Nonetheless, arriving in Moscow a week after leaving Hong Kong, I was struck by the parallels. First, there is the sheer courage of the protesters. Last Thursday, I met Lyubov Sobol, a 31-year-old lawyer, who was in her fourth week of a hunger strike staged in protest at being banned from standing in elections to the Moscow city council.
Ms Sobol now walks with difficulty, but was still arrested on Saturday to prevent her taking part in the latest demonstration. She had predicted accurately that, despite mass arrests at previous demonstrations, this weekend’s protests would be the biggest yet, and would spread to cities outside Moscow. She believes that “Moscow has changed, Russia has changed and people are demanding political representation.”
The bravery of the Moscow protesters reminded me of the students and young professionals I met in Hong Kong. They know that arrest and imprisonment could blight their futures, but keep turning out at demonstrations.
The youth of the protest movements is noticeable. As one veteran Moscow liberal put it to me: “I’ve been to every anti-Putin rally for years and normally I know everybody - but I’ve never met these kids.” In Hong Kong, polls suggest that anti-Beijing sentiment is strongest among the young.
Both movements have a leaderless, internet-based quality, which makes them hard to control. In Hong Kong, the demonstrators have adopted a slogan from the martial arts legend Bruce Lee, “be water”, to encourage protesters to avoid static and predictable tactics. In Moscow, the arrest of almost the entire circle around Alexei Navalny, the most prominent opposition leader, has not stopped the protests.
The grievances of the protesters about phoney democracy are also strikingly similar. The Moscow demonstrations were triggered by the authorities’ decision to ban all independent candidates from running in city elections this September. Many in Hong Kong believe a turning point was reached in 2016, when elected politicians were banned from the city legislature for disrespecting a loyalty oath to China.
Both Hong Kong and Moscow also demonstrate how protests can morph from a single grievance into a much-wider movement. In Hong Kong, the initial trigger was the introduction of a bill to allow extradition of criminal suspects to mainland China. But when the bill was suspended, demonstrations continued, with protesters demanding fully democratic elections. In Russia, Ms Sobol says the controversy over the Moscow elections underlines a wider point: “Society has learnt there is no way any positive change will happen in Russia, under the system headed by Putin.”
The dilemmas faced by the authorities, as they consider whether to respond with repression or concession, are also similar. Both courses can backfire. In Russia, liberals were encouraged in June when they forced the release of Ivan Golunov, an anti-corruption journalist arrested on trumped-up charges. In Hong Kong, the government’s partial climbdown on extradition may have actually galvanised the protests.
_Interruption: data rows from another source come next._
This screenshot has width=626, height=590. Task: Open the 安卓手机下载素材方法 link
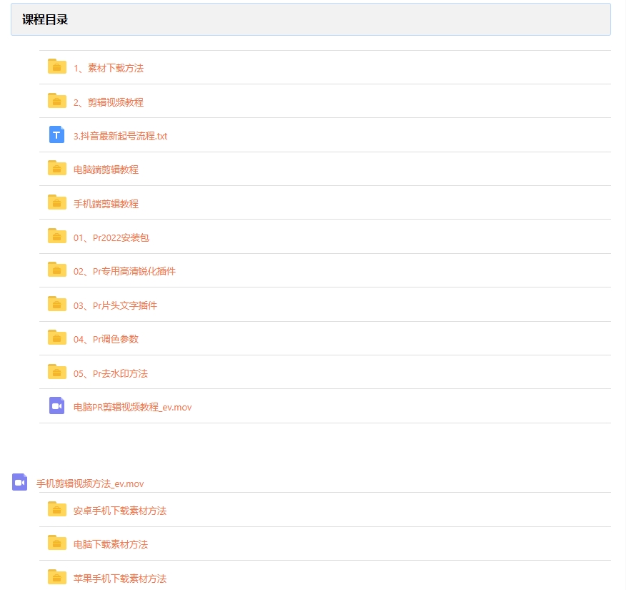tap(120, 511)
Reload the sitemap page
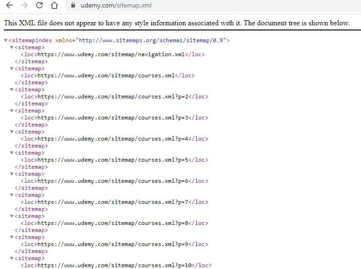The height and width of the screenshot is (269, 361). (39, 6)
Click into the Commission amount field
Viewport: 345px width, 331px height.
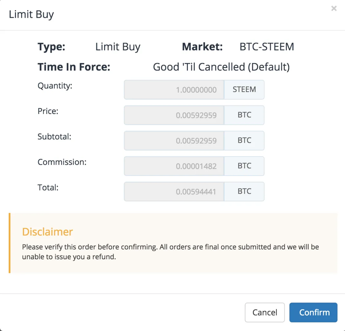(x=174, y=166)
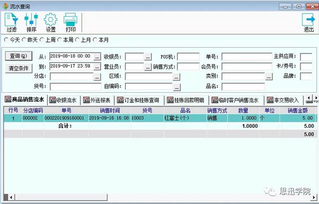Print using the 打印 printer icon
Image resolution: width=319 pixels, height=204 pixels.
click(x=70, y=20)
But the alternative path of repression stokes the sense of injustice that persuaded people to take to the streets in the first place. In both Moscow and Hong Kong, one of the main demands of demonstrators has become the release of people arrested at previous protests.
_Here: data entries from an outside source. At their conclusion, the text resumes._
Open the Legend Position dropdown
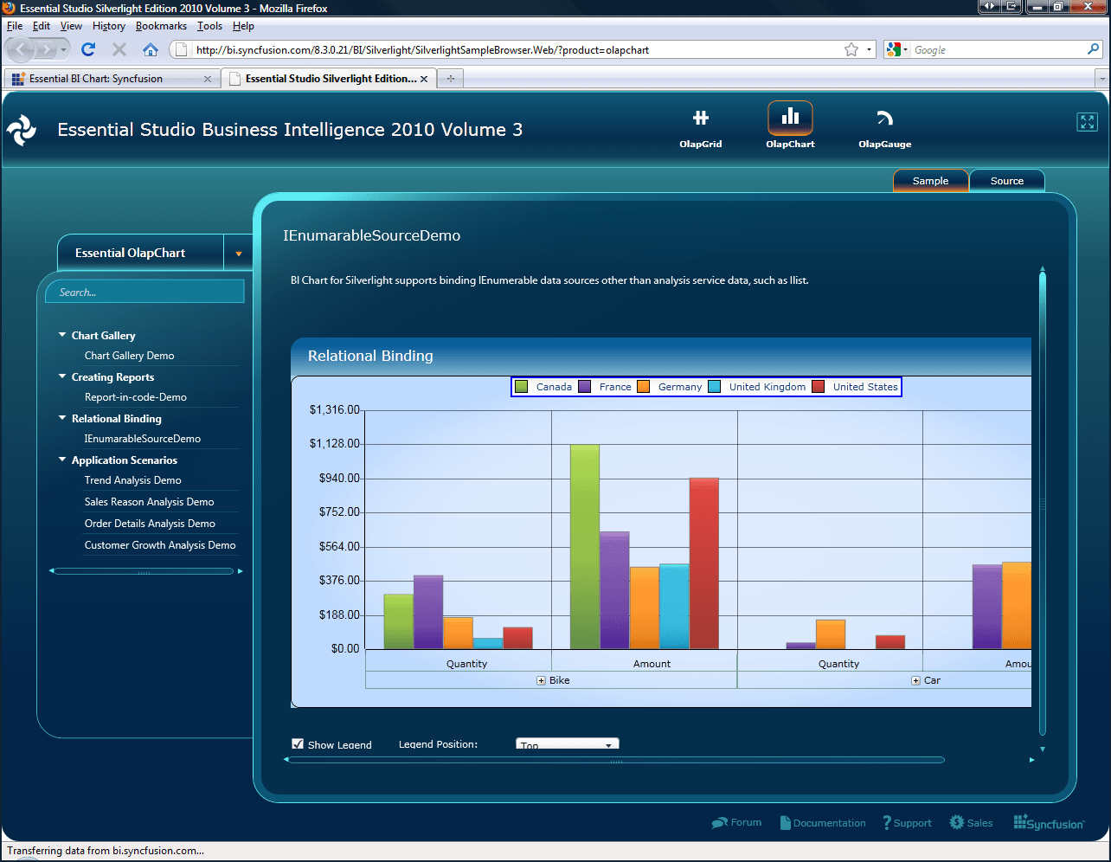Image resolution: width=1111 pixels, height=862 pixels. point(567,743)
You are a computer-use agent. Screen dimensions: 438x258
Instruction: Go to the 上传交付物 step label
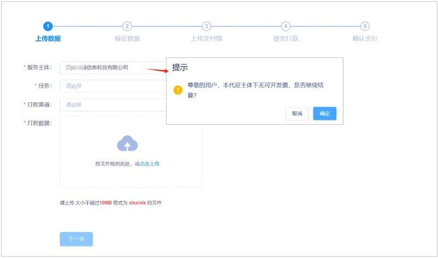click(x=206, y=38)
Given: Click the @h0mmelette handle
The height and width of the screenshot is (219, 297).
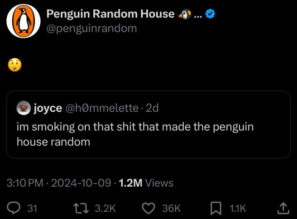Looking at the screenshot, I should (102, 108).
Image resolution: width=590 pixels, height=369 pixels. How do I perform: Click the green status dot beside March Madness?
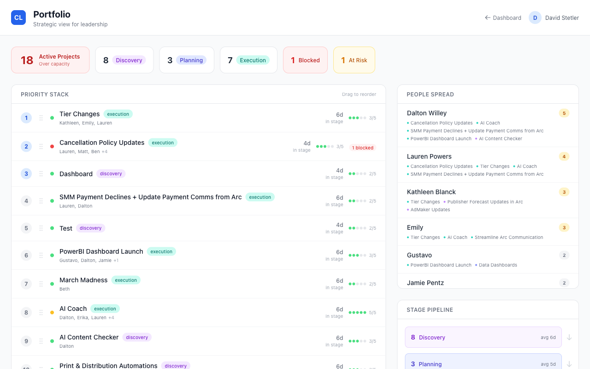coord(52,284)
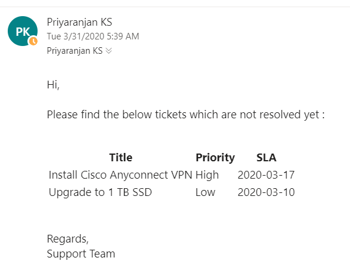Screen dimensions: 350x276
Task: Click the Low priority cell
Action: point(205,192)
In both places, the tactics of government and protesters are influenced by the knowledge that this is not the first time demonstrators have taken to the streets. Hong Kong experienced the Occupy movement of 2014, while Moscow witnessed mass anti-Putin demonstrations in 2012.
Those previous movements eventually burnt themselves out. That may have persuaded the Russian and Chinese governments to play for time now. But, as protests continue, the risks of violent repression are clearly rising.
Whatever happens, the return of pro-democracy protest to Moscow and Hong Kong suggests that the liberalism that Mr Putin scorns is like a recurrent fever. The fever may respond to the “treatment” meted out by the police, but it will come back. Perhaps the authoritarian idea has become obsolete?